I’m noticing a disturbing trend. At least once a week now, I’m contacted by an author who is seeking a self-publisher that actively markets their book for them…for free.
They send statements like this:
“I’m looking for a company that will do all the marketing for me.”
“I just want to sit at home and write.”
The sad but very true fact is, unless your name is Stephen King, John Grisham, Nora Roberts, or some other household name, nobody is going to spend any significant time or money marketing your book. Even if you land a traditional contract, you will still be expected to do most of the grunt work. Don’t believe me? Just ask any midlist or other relatively unknown author. The publisher might send out a few review copies, and might even arrange a couple of interviews and/or appearances. But, if the book doesn’t succeed almost instantly, they are going to quickly turn their attention back to one of their best sellers, or to someone who they hope will be their next best seller.
Whether you land a traditional contract or whether you self-publish, you are the one who will need to promote your book. Sure, if you have money socked away you can hire a PR firm but doing so can be incredibly expensive and, to be quite honest, they’re just not the author. Nothing beats an author connecting one-on-one with potential book buyers, online or off. It’s like comparing a press release to a personal email from the author herself. There is no comparison and sales results will certainly show for it.
I have heard of authors who hire a “ghost-marketer” (for lack of a better term), who goes online, posing as the author (or posting anonymously), and does all the promotional work for them. Of course, this isn’t as good as the real thing and some readers might catch on after awhile, which can instantly ruin your reputation. One author I knew hired one of these ghosts who then accidentally spammed others. The author’s name and website were reported to numerous websites. It got pretty nasty and the author ultimately lost his contract. Hiring a ghost-marketer can be very expensive. You would first need to teach them everything you know about your book’s topic. After you spend hours (months?) training the ghost marketer, you would probably realize you could have spent that time marketing your book yourself…for free. And, after training the ghost, you would then need to hope and pray they never say/write anything that might harm your reputation. I don’t know about you but I would never allow someone else to pretend to be me under any circumstances.
And then there are the authors who think paying a POD publisher hundreds to thousands for coffee mugs, bookmarks, fee-based book reviews and mass email (spam?) announcements and press releases will make their book a best seller. You just can’t buy literary success by snatching up marketing products and services this way. I’ve heard from countless authors over the years, some who spent more than $10K on book marketing packages, who just don’t understand why marketing money spent can never equal marketing time spent when it comes to a book’s success. If you’re not willing to spend several hours per week personally promoting your book, it’s not going to succeed. It’s that simple.

(MATERIAL PROVIDED)
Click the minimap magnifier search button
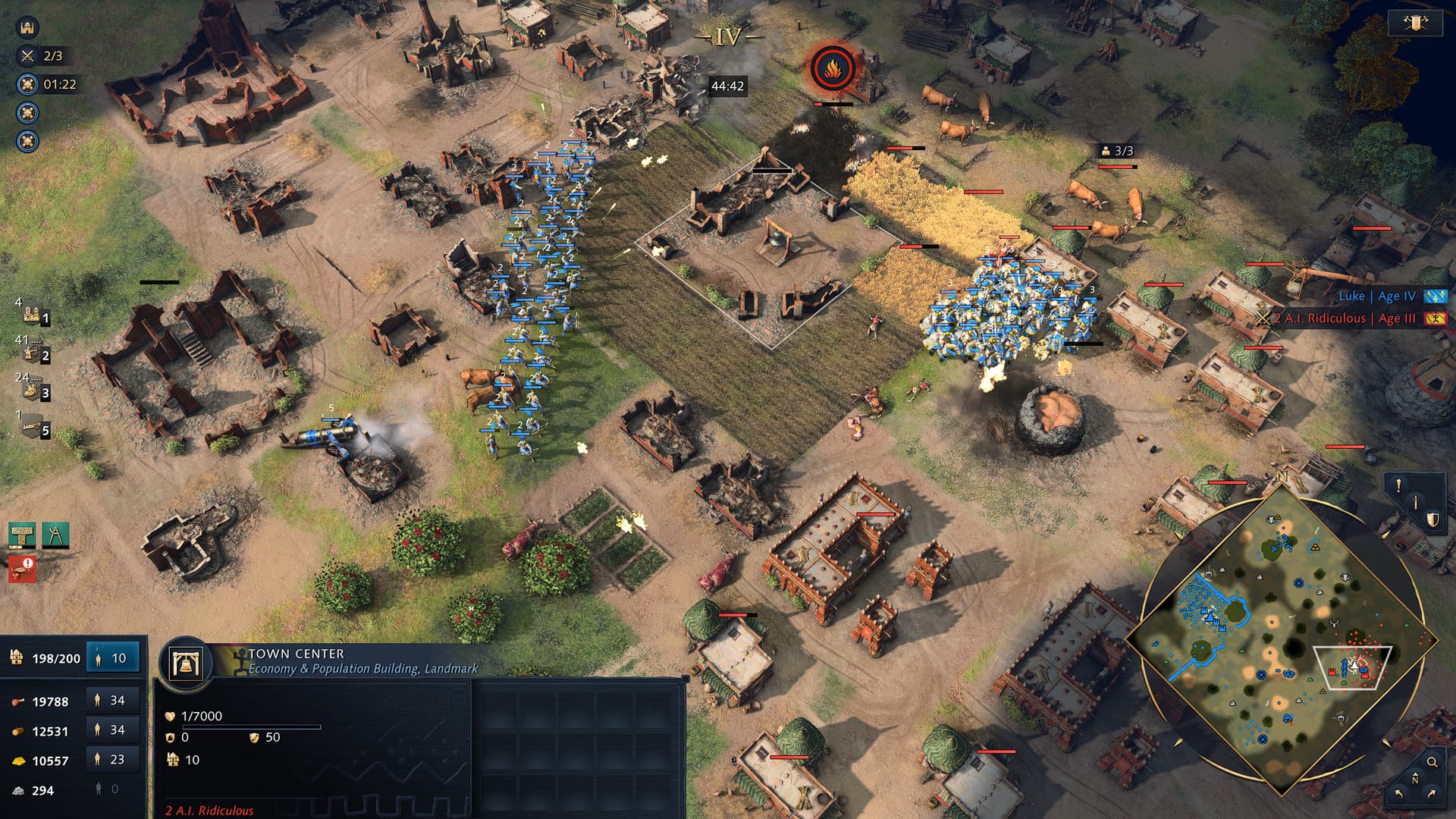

(GOAL A) Reproduce the portion of the book marketing passage between "Whether you land" and "show for it.", inclusive.
(GOAL B) In the book marketing passage, what was the final outcome for the author whose ghost-marketer accidentally spammed others?
(GOAL C) Continue the book marketing passage from the point at which it ends.
The data above is not required for anything that follows.

(FINAL ANSWER A)
Whether you land a traditional contract or whether you self-publish, you are the one who will need to promote your book. Sure, if you have money socked away you can hire a PR firm but doing so can be incredibly expensive and, to be quite honest, they’re just not the author. Nothing beats an author connecting one-on-one with potential book buyers, online or off. It’s like comparing a press release to a personal email from the author herself. There is no comparison and sales results will certainly show for it.

(FINAL ANSWER B) The author ultimately lost his contract.

(FINAL ANSWER C)
When an author contacts us with no marketing plan and no desire to market their book, we pass on the book. Even if the author wants to hire a PR firm, knowing they just want to hole up with their computer in their home and have no contact with readers tells us one thing – their book will fail. We reject most manuscripts and knowing an author isn’t going to promote their book is the easiest clue we get about future book sales (or lack thereof).
That said, some authors hold out for a traditional contract on the mistaken belief that landing a traditional contract means their book will get a huge marketing blitz, leading to bookstores stocking their book, best seller status,and future riches. Sadly, many of these writers wait years for a contract that will never be offered. The ones who do land contracts often realize they will likely never get more than their original advance (if they got one at all)…and that it can take a year or two or more just to get their book to market. They could have self-published and spent that year or two or more marketing and selling their book themselves. And, of course, many self-published authors have gone onto land traditional contracts because they were able to prove there was a market for their books, and that they were willing to pound the pavement to make it successful.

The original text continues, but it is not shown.